That's because the firmware *is* cfg80211. Perhaps I am opening a can of
worms here, but it has to be opened at some point during firmware
upstream. From what I've seen, part of the nRF70 firmware (called UMAC)
is derived from the cfg80211 project. Nordic makes the source code
publicly available at this location [3]. I have also asked Nordic to
provide a matching version of the source code for the fw blob they will
be upstreaming to the linux-firmware project (I believe I will be
assisting in that process as well). I hope everything there is dandy
license-wise, as I am not a lawyer :)

>
>
> > +#define      NRF70_MSG_SYSTEM                0
> > +#define      NRF70_MSG_DATA                  2
> > +#define      NRF70_MSG_UMAC                  3
> > +
> > +struct __packed nrf70_msg {
> > +     u32 len;
> > +     u32 resubmit;
> > +     u32 type;
> > +     u8 data[];
>
>
> similar comments here throughout this entire file wrt __packed and
> __le32, obviously

Addressed above wrt __packed.

>
> > +/* Undocumented PHY configuration parameters. */
> >
>
> haha :)

Yep :)

● **Problem 1**
Rewrite the stretch of rows from the line containing "Task: Click the Filter Lights bulb icon" through the end of the rows, replacing "bulb icon" with "light bulb icon" and leaving everything else unchanged.

Rows for locating described items:
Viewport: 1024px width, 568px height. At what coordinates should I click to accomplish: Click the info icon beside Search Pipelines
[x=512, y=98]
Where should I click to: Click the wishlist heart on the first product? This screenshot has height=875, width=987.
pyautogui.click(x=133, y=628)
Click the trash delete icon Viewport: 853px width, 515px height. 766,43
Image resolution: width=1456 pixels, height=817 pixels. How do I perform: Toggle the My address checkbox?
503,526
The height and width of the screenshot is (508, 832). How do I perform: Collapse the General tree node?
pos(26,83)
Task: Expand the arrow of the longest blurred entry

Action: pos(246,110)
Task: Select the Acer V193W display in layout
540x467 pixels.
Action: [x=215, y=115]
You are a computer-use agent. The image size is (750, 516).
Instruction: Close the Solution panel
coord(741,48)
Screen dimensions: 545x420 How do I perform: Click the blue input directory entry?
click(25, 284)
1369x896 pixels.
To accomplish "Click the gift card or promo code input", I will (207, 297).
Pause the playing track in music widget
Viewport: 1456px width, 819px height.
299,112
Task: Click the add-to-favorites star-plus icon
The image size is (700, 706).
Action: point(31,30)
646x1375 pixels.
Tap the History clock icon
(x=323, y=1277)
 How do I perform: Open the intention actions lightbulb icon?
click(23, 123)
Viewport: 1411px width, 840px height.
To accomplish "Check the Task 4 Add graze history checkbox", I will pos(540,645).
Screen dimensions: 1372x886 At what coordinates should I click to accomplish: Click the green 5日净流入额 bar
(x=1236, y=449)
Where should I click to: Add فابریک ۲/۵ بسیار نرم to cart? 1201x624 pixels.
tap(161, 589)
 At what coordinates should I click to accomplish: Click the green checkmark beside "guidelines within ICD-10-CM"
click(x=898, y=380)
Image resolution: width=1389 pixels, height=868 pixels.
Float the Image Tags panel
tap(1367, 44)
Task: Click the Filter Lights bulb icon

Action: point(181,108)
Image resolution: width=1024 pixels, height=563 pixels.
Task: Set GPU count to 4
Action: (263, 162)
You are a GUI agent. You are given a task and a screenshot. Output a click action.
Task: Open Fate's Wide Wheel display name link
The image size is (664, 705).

● **Problem 2**
In the firmware discussion, which part of the nRF70 firmware is said to be derived from the cfg80211 project?

● **Final result 1**
Task: Click the Filter Lights light bulb icon

Action: point(181,108)
Image resolution: width=1024 pixels, height=563 pixels.
Task: Set GPU count to 4
Action: (263, 162)
You are a GUI agent. You are given a task and a screenshot. Output a click action.
Task: Open Fate's Wide Wheel display name link
The image size is (664, 705).

● **Final result 2**
The part called UMAC.